**Collection entries:**
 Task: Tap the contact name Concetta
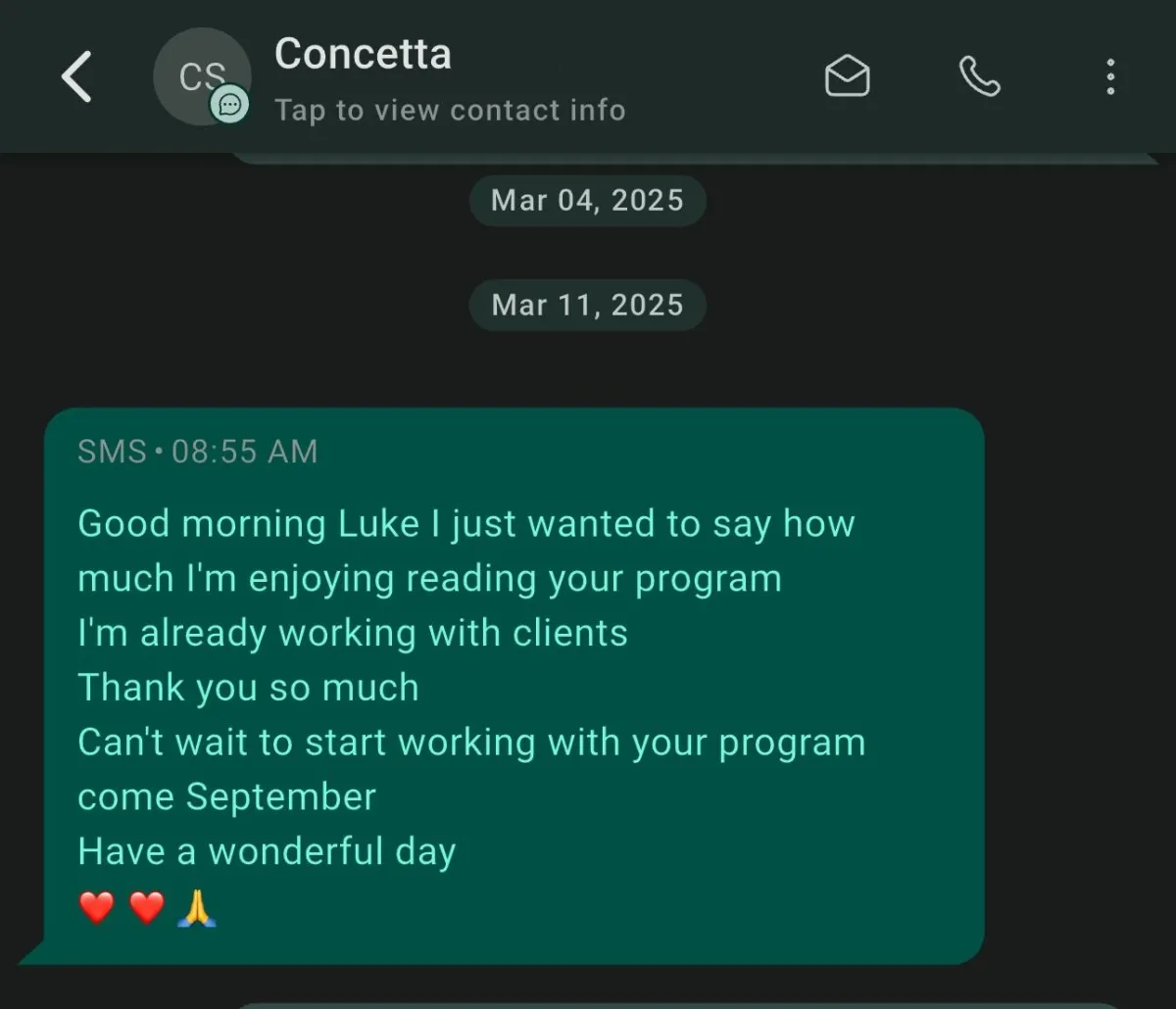pyautogui.click(x=363, y=54)
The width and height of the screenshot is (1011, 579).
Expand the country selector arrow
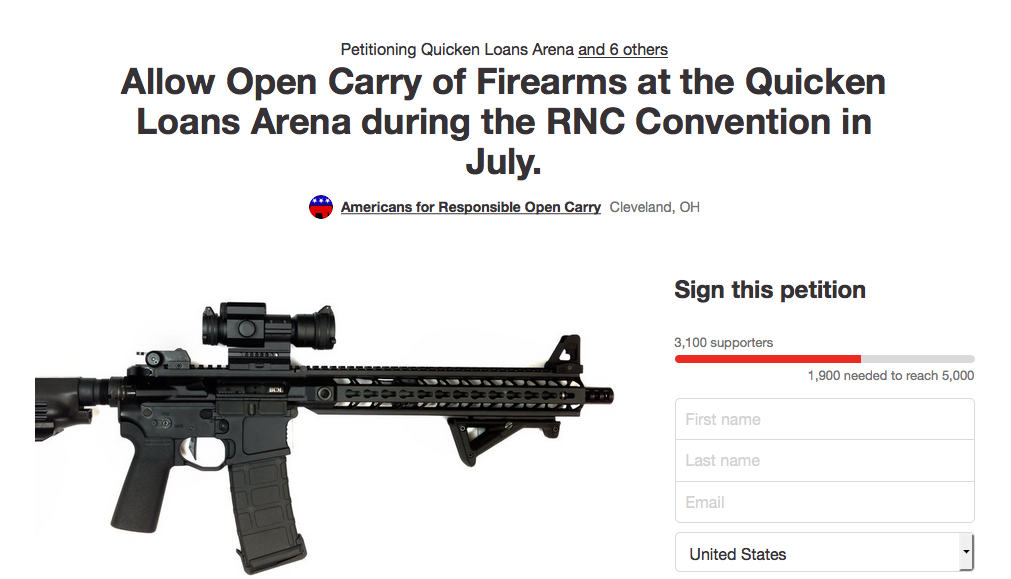point(965,552)
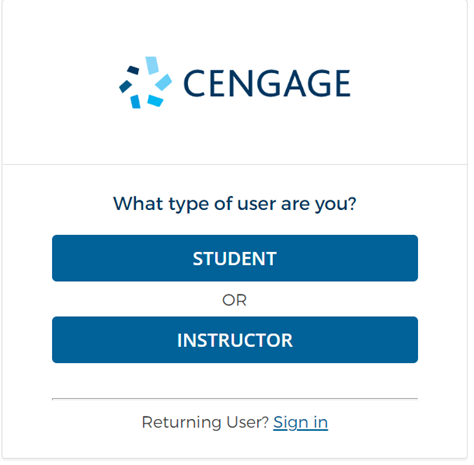Viewport: 474px width, 465px height.
Task: Open the Sign in link
Action: coord(300,422)
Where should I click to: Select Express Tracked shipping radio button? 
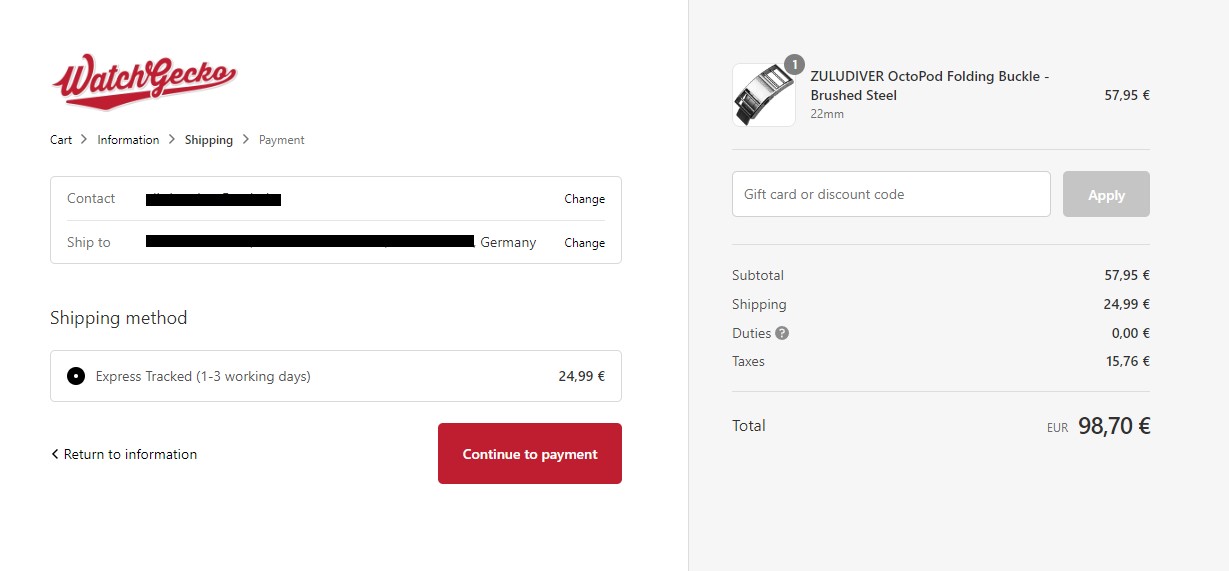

**Problem:** Your answer must be the records exactly as they stand, with no pictures in it.

**Response area:**
 Task: Tap the contact name Concetta
pyautogui.click(x=363, y=54)
The width and height of the screenshot is (1011, 579).
Expand the country selector arrow
point(965,552)
Viewport: 474px width, 465px height.
Task: Open the Sign in link
Action: coord(300,422)
Where should I click to: Select Express Tracked shipping radio button? 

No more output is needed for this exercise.